WASHINGTON, D.C. – With recent revelations that elements of the U.S. Government apparently exerted influence on social media platforms to censor speech on topics government officials deemed sensitive, 3rd District Congresswoman Sharice Davids broke with Kansas’ congressional delegation last week to oppose a bill that would make federal employees subject to fines and penalties if they engaged in such censorship.
Davids, a Democrat, represents Anderson, Franklin, Miami, Johnson and part of Wyandotte counties. Republican congressmen Ron Estes (KS4), Tracey Man (KS1) and Jake LaTurner (KS2) all voted in favor of the bill, which passed on party lines 219-206.
The “Protecting Speech from Government Interference Act,” introduced by House Oversight Committee Chairman James Comer (R-Ky.), expands the Hatch Act—the law prohibiting federal employees from engaging in political activities in their official capacity—to expressly prohibit those same federal employees from censoring lawful speech. The bill prohibits agency employees from using their official authority or resources to influence or coerce a private sector platform to censor—including to remove, suppress, restrict, or add disclaimers or alerts to—any lawful speech posted on its platform by a person or entity. It provides an exception for legitimate law enforcement activities reported to Congress for review.
Credible evidence of government censorship discovered in records of the Twitter social media platform resulted in bombshell revelations and came shortly after tech billionaire Elon Musk purchased Twitter last October.
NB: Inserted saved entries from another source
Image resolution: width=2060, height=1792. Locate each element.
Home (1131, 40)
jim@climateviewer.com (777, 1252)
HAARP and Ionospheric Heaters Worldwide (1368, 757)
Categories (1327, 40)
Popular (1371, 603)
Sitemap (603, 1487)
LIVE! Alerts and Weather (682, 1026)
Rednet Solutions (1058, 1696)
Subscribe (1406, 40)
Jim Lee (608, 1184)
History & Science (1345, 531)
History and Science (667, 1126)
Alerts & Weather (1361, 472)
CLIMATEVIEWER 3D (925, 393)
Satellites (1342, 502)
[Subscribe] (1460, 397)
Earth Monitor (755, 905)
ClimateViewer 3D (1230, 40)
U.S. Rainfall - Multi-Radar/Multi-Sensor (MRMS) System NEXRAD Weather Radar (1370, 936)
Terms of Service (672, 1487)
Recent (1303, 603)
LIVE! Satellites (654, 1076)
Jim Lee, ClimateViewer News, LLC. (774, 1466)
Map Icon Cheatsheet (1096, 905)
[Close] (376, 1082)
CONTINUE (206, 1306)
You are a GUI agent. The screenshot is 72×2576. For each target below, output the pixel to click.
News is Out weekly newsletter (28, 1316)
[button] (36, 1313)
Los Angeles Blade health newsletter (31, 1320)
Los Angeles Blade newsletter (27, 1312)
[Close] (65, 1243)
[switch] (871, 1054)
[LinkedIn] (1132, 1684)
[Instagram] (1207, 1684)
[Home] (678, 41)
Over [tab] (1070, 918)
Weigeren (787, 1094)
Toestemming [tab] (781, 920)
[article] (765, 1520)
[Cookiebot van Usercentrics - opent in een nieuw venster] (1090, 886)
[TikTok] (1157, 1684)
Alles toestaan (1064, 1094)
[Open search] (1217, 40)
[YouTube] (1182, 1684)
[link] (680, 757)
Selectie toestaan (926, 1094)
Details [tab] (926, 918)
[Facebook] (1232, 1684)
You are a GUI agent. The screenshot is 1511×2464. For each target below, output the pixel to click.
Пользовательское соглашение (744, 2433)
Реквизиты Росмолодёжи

Since then, independent journalist Matt Taibbi, to whom Musk provided the Twitter records, has revealed numerous examples of collusion between U.S. Government agencies and the platform.
“With other tech firms it (Twitter) held a regular ‘industry meeting’ with FBI and DHS, and developed a formal system for receiving thousands of content reports from every corner of government: HHS, Treasury, NSA, even local police,” Taibbi told the House Judiciary Subcommittee during his hearing testimony last week. “Emails from the FBI, DHS and other agencies often came with spreadsheets of hundreds or thousands of account names for review. Often, these would be deleted soon after.”
In his testimony, Taibbi referenced one “disinfo” list labeled “Iranian State Linked Accounts” which included an Iraq War veteran, a former Chicago Sun-Times reporter and the progressive news outlet Truthout. Others targeted “anti-Ukraine narratives” last year.
“We came to think of this grouping – state agencies like DHS, FBI, or the Global Engagement Center (GEC), along with ‘NGOs that aren’t academic’ and an unexpectedly aggressive partner, commercial news media – as the Censorship-Industrial Complex,” Taibbi wrote in his testimony.
Davids’ office was contacted for comment regarding her vote but no response was received in time for this publication.
A second Free Speech bill “The Accountability for Government Censorship Act,” introduced by Rep. Scott Perry (R-Pa.), requires a government-wide report to Congress of every instance over the past five years that a federal agency has communicated with an interactive computer service for the purpose of removing, suppressing, restricting, or adding disclaimers to lawful speech. The report will include the agency employees that initiated the communication, the targeted platforms, and a justification of the action. The bill requires agency compliance with the reporting requirement to be audited by the inspectors general. That bill has not yet been referred from the oversight committee.